Apparently, I’m a misogynist.

I got an email recently from a woman who took offense to the fact that there are no “strong female characters” in A Game of Blood. She was rather incensed by it, going so far as to claim she “couldn’t believe a woman wrote this!” This isn’t the first time I’ve heard this accusation. There’s even a review on that points this out. I didn’t set out to write a feminist manifesto when I wrote the story. I wasn’t setting out to tear down any archetypes. I set out to write a paranormal thriller.

As I begin work on the sequel, I look back over the cast of characters and ask myself if I did “slight” my own gender. I honestly think one would be hard pressed to call Jasmyne Sherman, Rodney’s wife, a weak female. She may not pull a gun or get into fist fights, but she’s a successful professional woman who freely shares her opinions. Assistant DA Madeline Carter isn’t meek either; working behind her boss’s back to push her own agenda. Even Ms. Rosalind, the elderly part time receptionist at the police station, commands respect from the officers. Sure, Darius takes advantage of a few teenage girls, but truth be told Darius takes advantage of just about everyone in one way or the other. Women aren’t the only victims in his bizarre schemes. If anything, I would say the presentation of women throughout the book is balanced and realistic for the setting and storyline.

Perhaps that is the problem. These are realistic women and not fantasy role models.

I doubt people would level these sort of accusations at a male author. Anyone familiar with the genre would in fact find far fewer realistic portrayals of women in most thrillers. But I think female readers may place an undue expectation on female writers to create these artificially strong female characters even at the expense of the story. I’m supposed to be offering role models in lieu of believable characters, I guess.

I’m often annoyed by what is presented as a “strong” female character, to be honest. The typical strong female character in modern fiction has become a composite caricature: she’s strong and sexy, tough as nails and softhearted, can kick the ass of a man twice her size but still falls madly in love with the hero. The word “sassy” is often bantered about as a compliment, implying that for a female character to really be a “strong” female, it isn’t enough for her to be able to do her job competently. She has to be fashionable and funny while doing it.

I look at the so-called strong female character in movies and cringe a bit. Selene in the Underworld franchise. Black Widow in the Avengers. Would they be celebrated as strong female characters if they didn’t look sexy in their catsuits while kicking ass? Would the characters even EXIST if they weren’t sexy and sassy?

Mitch, the hero in the book, isn’t fashionable. He usually shows up at the police station looking like he just rolled out of bed. Could a female detective as protagonist be considered “strong” and still looks completely disheveled and unkempt? Mitch is often socially awkward, has a gutter vocabulary, and is more inclined to resolve problems with his gun than words. Would a female detective be able to go through the book acting like Mitch does? Or would she need to be “sassy” in order to be acceptable to readers?

I go back and think about the character of Ms. Rosalind. She would not look good in a catsuit. She certainly is not going to do a spinning kick in a pair of heels. But her actions, though not sexy or sassy, are essential to the climax of the book. She’s a powerful woman who doesn’t flaunt her power or even let on that she has it. She doesn’t need to. Like the crone of myth, she possesses a quiet power that commands respect before you even know what she is capable of.

**Exercises**
1 > Transcribe the essay on female characters, starting with "I look at the" and going on through "sexy and sassy?".
2 > Answer these questions from the essay on female characters:
(a) To whom is Jasmyne Sherman married?
(b) What job does Ms. Rosalind hold at the police station?
(c) Which two movie characters are named as examples of the so-called strong female character?

**Data excerpt**
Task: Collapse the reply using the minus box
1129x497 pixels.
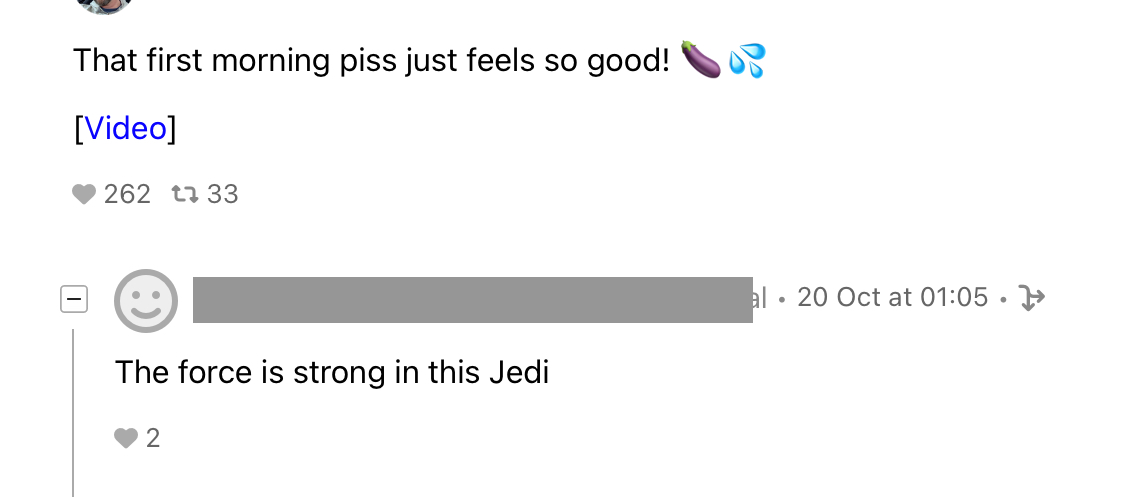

**Answers for the tasks**
1 >
I look at the so-called strong female character in movies and cringe a bit. Selene in the Underworld franchise. Black Widow in the Avengers. Would they be celebrated as strong female characters if they didn’t look sexy in their catsuits while kicking ass? Would the characters even EXIST if they weren’t sexy and sassy?

2 >
(a) Rodney
(b) She is the elderly part-time receptionist.
(c) Selene in the Underworld franchise and Black Widow in the Avengers